[Excerpt to read]
Subject: Re: CFQ idling kills I/O performance on ext4 with blkio cgroup controller

> Il giorno 30 mag 2019, alle ore 10:29, Srivatsa S. Bhat <[email protected]> ha scritto:
>
> On 5/29/19 12:41 AM, Paolo Valente wrote:
>>
>>
>>> Il giorno 29 mag 2019, alle ore 03:09, Srivatsa S. Bhat <[email protected]> ha scritto:
>>>
>>> On 5/23/19 11:51 PM, Paolo Valente wrote:
>>>>
>>>>> Il giorno 24 mag 2019, alle ore 01:43, Srivatsa S. Bhat <[email protected]> ha scritto:
>>>>>
>>>>> When trying to run multiple dd tasks simultaneously, I get the kernel
>>>>> panic shown below (mainline is fine, without these patches).
>>>>>
>>>>
>>>> Could you please provide me somehow with a list *(bfq_serv_to_charge+0x21) ?
>>>>
>>>
>>> Hi Paolo,
>>>
>>> Sorry for the delay! Here you go:
>>>
>>> (gdb) list *(bfq_serv_to_charge+0x21)
>>> 0xffffffff814bad91 is in bfq_serv_to_charge (./include/linux/blkdev.h:919).
>>> 914
>>> 915 extern unsigned int blk_rq_err_bytes(const struct request *rq);
>>> 916
>>> 917 static inline unsigned int blk_rq_sectors(const struct request *rq)
>>> 918 {
>>> 919 return blk_rq_bytes(rq) >> SECTOR_SHIFT;
>>> 920 }
>>> 921
>>> 922 static inline unsigned int blk_rq_cur_sectors(const struct request *rq)
>>> 923 {
>>> (gdb)
>>>
>>>
>>> For some reason, I've not been able to reproduce this issue after
>>> reporting it here. (Perhaps I got lucky when I hit the kernel panic
>>> a bunch of times last week).
>>>
>>> I'll test with your fix applied and see how it goes.
>>>
>>
>> Great! the offending line above gives me hope that my fix is correct.
>> If no more failures occur, then I'm eager (and a little worried ...)
>> to see how it goes with throughput :)

[Extracted records]

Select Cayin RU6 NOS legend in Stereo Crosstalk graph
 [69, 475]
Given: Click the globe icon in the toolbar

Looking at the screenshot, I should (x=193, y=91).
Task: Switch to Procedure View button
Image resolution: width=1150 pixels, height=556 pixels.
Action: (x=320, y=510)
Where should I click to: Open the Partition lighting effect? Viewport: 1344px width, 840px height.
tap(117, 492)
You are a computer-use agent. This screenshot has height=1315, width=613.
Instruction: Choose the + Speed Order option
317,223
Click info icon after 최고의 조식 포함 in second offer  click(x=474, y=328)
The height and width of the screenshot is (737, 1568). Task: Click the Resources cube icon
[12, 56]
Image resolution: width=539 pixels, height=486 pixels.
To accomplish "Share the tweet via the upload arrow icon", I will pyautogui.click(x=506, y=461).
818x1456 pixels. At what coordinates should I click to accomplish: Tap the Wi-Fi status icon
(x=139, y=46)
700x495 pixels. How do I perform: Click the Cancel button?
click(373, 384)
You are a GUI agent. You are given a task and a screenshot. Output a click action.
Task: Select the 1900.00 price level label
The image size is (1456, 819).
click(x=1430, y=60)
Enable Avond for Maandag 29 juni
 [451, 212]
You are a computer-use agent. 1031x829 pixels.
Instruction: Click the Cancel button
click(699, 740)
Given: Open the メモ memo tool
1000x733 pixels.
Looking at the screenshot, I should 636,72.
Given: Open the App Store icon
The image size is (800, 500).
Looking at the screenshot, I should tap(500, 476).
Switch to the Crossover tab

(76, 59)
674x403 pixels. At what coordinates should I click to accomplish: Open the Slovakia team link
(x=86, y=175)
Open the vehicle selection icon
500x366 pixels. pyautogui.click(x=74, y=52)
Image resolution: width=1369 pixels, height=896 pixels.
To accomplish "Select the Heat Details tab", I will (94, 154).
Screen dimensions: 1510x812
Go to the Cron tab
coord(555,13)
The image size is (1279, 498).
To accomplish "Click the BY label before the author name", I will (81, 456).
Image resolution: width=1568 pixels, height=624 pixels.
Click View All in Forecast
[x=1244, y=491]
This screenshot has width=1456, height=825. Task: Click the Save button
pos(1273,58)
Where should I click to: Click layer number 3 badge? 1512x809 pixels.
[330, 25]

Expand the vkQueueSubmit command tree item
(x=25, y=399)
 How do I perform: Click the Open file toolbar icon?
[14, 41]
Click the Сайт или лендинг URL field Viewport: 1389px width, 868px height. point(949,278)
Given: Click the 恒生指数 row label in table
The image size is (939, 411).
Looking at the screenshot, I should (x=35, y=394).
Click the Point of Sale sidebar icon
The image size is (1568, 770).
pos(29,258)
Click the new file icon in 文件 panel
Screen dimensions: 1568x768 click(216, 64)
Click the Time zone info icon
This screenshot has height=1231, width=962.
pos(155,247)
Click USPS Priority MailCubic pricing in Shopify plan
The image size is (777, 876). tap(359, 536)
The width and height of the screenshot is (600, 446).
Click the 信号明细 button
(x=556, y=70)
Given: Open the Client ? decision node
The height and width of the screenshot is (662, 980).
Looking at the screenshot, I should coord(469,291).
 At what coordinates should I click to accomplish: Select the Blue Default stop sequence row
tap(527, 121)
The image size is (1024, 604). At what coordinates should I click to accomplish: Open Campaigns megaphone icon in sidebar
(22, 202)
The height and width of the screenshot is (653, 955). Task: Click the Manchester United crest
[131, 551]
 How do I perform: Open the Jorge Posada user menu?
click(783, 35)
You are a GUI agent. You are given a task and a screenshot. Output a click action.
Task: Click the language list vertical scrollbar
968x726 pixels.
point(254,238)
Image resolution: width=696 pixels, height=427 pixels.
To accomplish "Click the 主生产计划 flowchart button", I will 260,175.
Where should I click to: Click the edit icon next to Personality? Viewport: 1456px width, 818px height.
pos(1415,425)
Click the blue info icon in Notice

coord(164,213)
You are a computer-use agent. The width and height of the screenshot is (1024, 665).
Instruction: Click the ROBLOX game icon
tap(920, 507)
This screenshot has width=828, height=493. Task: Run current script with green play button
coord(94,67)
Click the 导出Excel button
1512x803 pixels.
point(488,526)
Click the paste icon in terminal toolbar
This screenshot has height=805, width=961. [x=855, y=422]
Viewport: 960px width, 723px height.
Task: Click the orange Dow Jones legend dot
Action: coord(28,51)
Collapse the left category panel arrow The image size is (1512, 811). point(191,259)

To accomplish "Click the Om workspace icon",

[Aim]
Can you write out the entire CFQ idling thread reply above, word for word, with every line and quote marker unchanged?

[Full solution]
Subject: Re: CFQ idling kills I/O performance on ext4 with blkio cgroup controller

> Il giorno 30 mag 2019, alle ore 10:29, Srivatsa S. Bhat <[email protected]> ha scritto:
>
> On 5/29/19 12:41 AM, Paolo Valente wrote:
>>
>>
>>> Il giorno 29 mag 2019, alle ore 03:09, Srivatsa S. Bhat <[email protected]> ha scritto:
>>>
>>> On 5/23/19 11:51 PM, Paolo Valente wrote:
>>>>
>>>>> Il giorno 24 mag 2019, alle ore 01:43, Srivatsa S. Bhat <[email protected]> ha scritto:
>>>>>
>>>>> When trying to run multiple dd tasks simultaneously, I get the kernel
>>>>> panic shown below (mainline is fine, without these patches).
>>>>>
>>>>
>>>> Could you please provide me somehow with a list *(bfq_serv_to_charge+0x21) ?
>>>>
>>>
>>> Hi Paolo,
>>>
>>> Sorry for the delay! Here you go:
>>>
>>> (gdb) list *(bfq_serv_to_charge+0x21)
>>> 0xffffffff814bad91 is in bfq_serv_to_charge (./include/linux/blkdev.h:919).
>>> 914
>>> 915 extern unsigned int blk_rq_err_bytes(const struct request *rq);
>>> 916
>>> 917 static inline unsigned int blk_rq_sectors(const struct request *rq)
>>> 918 {
>>> 919 return blk_rq_bytes(rq) >> SECTOR_SHIFT;
>>> 920 }
>>> 921
>>> 922 static inline unsigned int blk_rq_cur_sectors(const struct request *rq)
>>> 923 {
>>> (gdb)
>>>
>>>
>>> For some reason, I've not been able to reproduce this issue after
>>> reporting it here. (Perhaps I got lucky when I hit the kernel panic
>>> a bunch of times last week).
>>>
>>> I'll test with your fix applied and see how it goes.
>>>
>>
>> Great! the offending line above gives me hope that my fix is correct.
>> If no more failures occur, then I'm eager (and a little worried ...)
>> to see how it goes with throughput :)